Friday, November 18, 2005

We often talk about interfaces defining contracts.

interface UserValidator

{

    bool ValidateUser(string username, string password);

}

The above interface seems simple. We can go to any object implementing the interface and invoke the ValidateUser method. Pass in a username and password, and the object will tell us if the user is valid.

Still, there is plenty left unspoken. Take the abstract base class MembershipProvider in ASP.NET. MembershipProvider includes an abstract ValidateUser method, just like the one in the interface defined above. Here are the remarks for the method:

Takes, as input, a user name and a password and verifies that the values match those in the data source. ValidateUser returns true for a successful user name and password match; otherwise, false.
For successful validations, ValidateUser updates the LastLoginDate for the specified user.

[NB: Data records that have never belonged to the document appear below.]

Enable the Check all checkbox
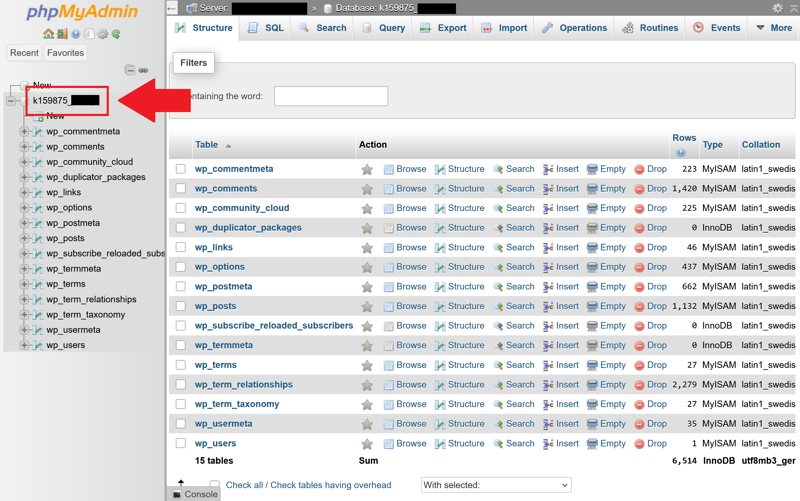 [x=214, y=485]
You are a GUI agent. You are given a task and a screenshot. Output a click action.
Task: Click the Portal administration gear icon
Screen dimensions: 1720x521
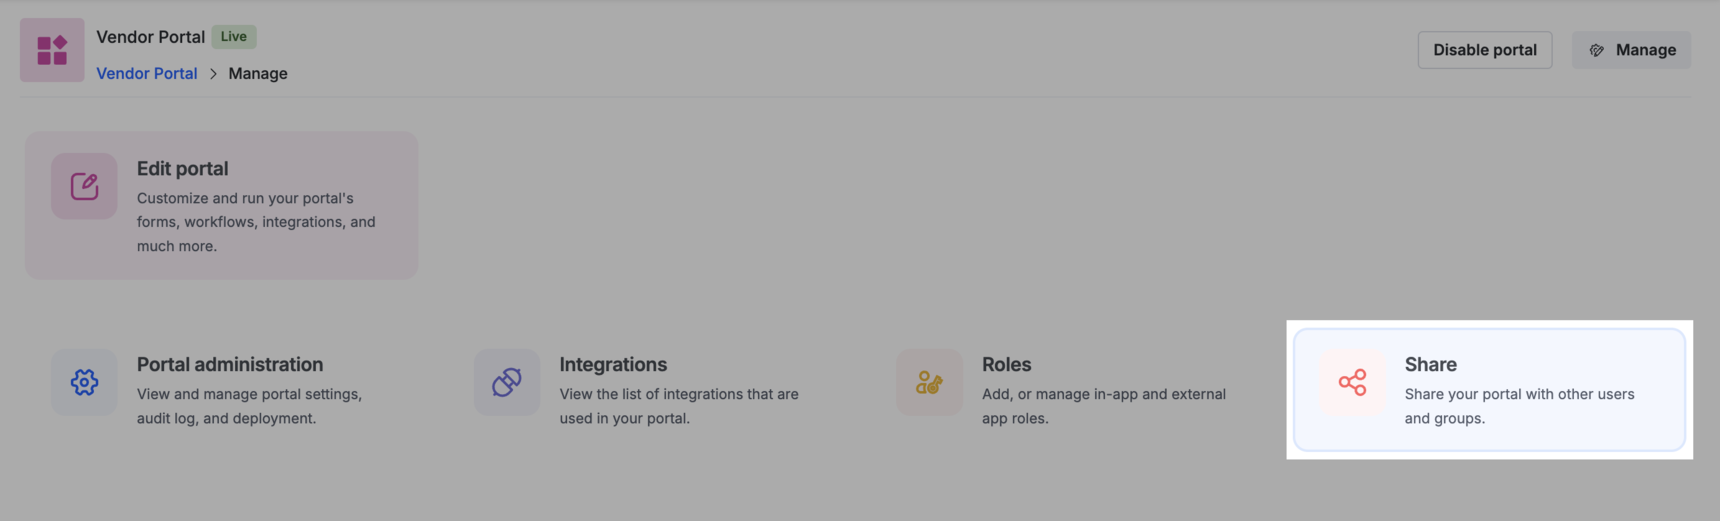point(84,382)
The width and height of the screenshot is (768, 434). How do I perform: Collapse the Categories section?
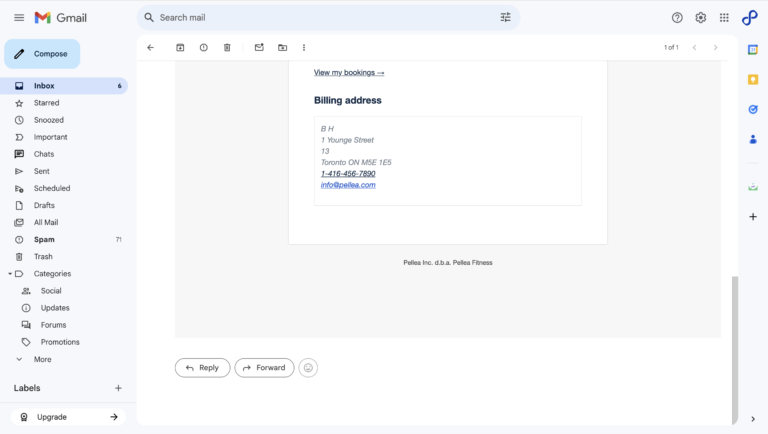10,274
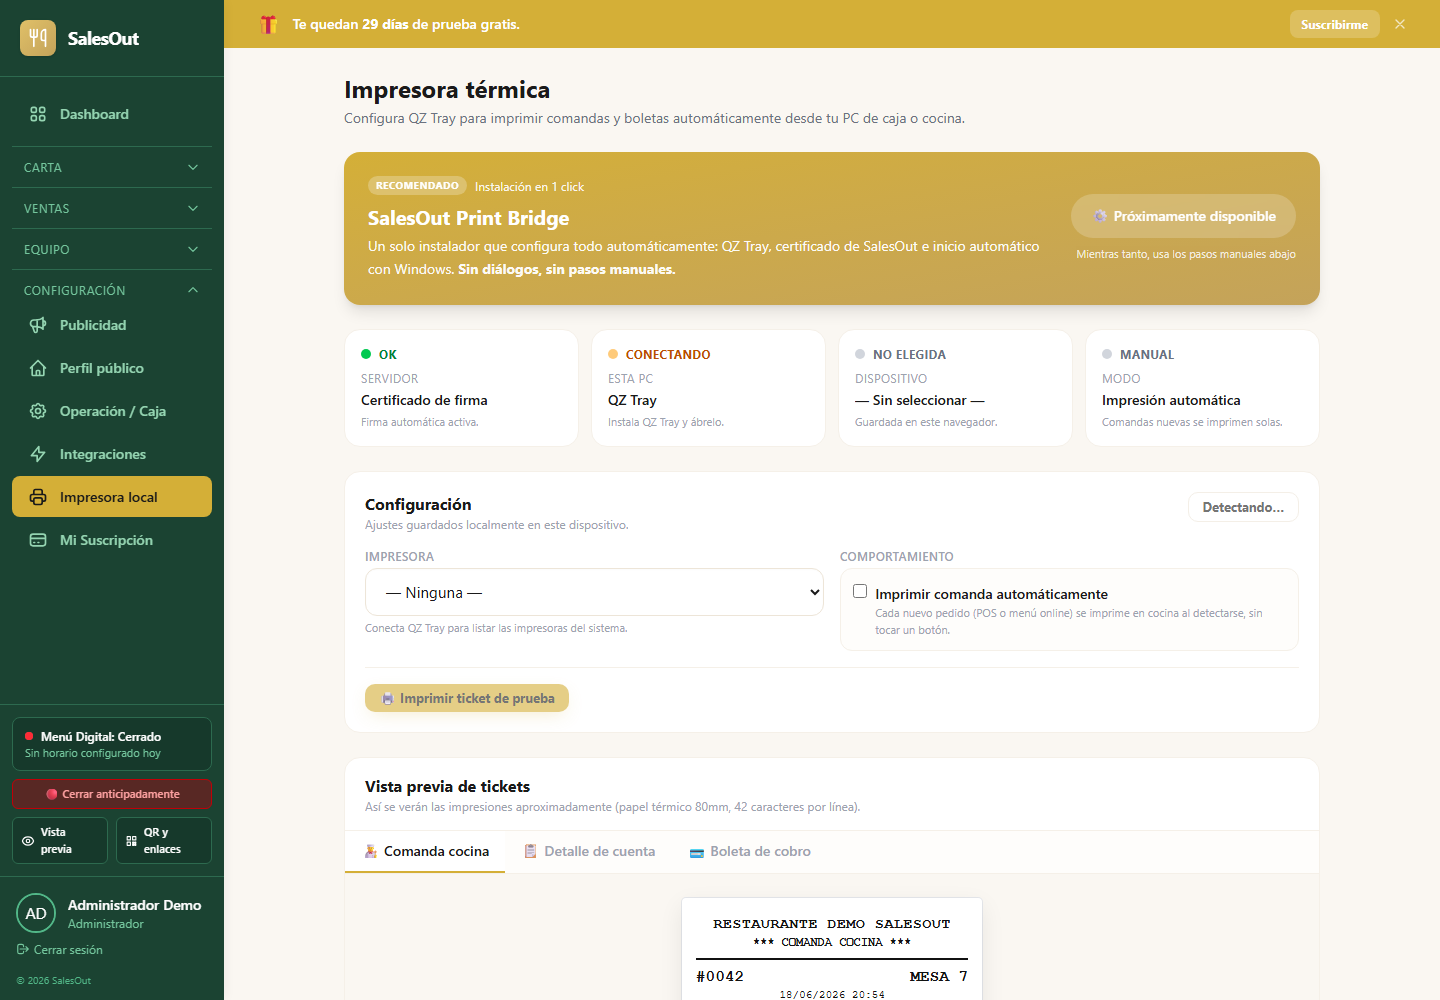Open Operación / Caja via its gear icon

(38, 411)
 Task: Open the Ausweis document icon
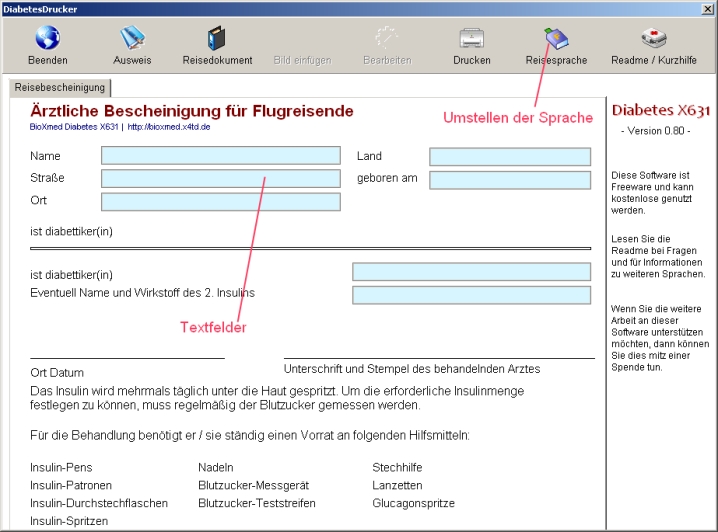(132, 39)
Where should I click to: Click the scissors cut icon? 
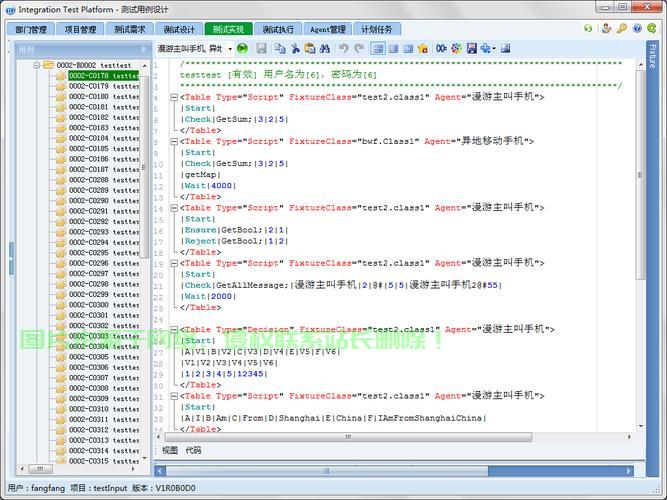295,48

Now we know a little more about our “contract”. If we implement ValidateUser we should update the LastLoginDate during a successful validation. If software were really a science, I think we’d have some language construct to announce and enforce the LastLoginDate update.

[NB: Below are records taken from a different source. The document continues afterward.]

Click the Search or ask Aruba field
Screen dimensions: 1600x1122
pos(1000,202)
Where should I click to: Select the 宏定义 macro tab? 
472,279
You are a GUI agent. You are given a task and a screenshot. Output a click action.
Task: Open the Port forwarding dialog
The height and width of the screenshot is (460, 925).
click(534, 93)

There’s more though – if you look at the two available implementations of MembershipProvider in ASP.NET (SqlMembershipProvider and ActiveDirectoryMembershipProvider), they have another side-effect in common. Both classes increment performance counters and raise health monitoring events when users authenticate and fail to authenticate.

To the client who needs a method to validate a user, these events and perfcounters are inconsequential side effects. The events don't change the state of my object, or the provider. However, if I was a sysadmin who monitors failed authentication events, but can’t get the events to work when I plug in a custom build membership provider, I’d consider something broken.

A contract is a simple concept, but the devil still waits in the details.